# GOAL OF THE EXERCISE
Only the number is wanted: how many lines below contain "will"?

--- INPUT DATA ---

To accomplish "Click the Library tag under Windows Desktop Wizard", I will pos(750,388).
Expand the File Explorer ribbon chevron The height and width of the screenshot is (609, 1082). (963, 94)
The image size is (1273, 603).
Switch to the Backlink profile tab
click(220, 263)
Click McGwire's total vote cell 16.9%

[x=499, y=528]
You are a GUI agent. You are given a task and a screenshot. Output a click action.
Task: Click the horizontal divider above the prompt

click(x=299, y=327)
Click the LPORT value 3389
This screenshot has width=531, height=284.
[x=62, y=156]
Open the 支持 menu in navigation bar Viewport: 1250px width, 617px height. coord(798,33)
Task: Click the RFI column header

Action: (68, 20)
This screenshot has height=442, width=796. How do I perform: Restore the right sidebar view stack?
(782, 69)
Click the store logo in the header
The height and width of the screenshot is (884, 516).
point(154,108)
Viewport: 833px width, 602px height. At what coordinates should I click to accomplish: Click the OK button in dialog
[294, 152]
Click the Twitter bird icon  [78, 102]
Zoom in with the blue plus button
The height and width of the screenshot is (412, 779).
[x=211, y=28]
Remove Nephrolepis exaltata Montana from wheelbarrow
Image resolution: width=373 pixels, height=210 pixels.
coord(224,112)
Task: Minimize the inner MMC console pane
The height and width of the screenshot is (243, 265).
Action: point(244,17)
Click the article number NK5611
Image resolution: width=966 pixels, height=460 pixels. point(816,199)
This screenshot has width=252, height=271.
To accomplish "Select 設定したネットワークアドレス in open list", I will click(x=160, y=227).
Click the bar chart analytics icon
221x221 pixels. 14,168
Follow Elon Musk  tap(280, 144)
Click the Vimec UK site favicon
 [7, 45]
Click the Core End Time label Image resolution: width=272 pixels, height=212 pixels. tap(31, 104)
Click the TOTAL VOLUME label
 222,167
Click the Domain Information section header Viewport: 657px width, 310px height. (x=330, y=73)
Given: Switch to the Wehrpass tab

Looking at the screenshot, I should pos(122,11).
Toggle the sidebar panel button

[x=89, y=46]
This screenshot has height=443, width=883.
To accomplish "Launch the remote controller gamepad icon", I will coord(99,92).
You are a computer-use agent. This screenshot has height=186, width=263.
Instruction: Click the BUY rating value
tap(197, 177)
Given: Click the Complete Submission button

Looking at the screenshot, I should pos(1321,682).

---

# WRITTEN REPLY
3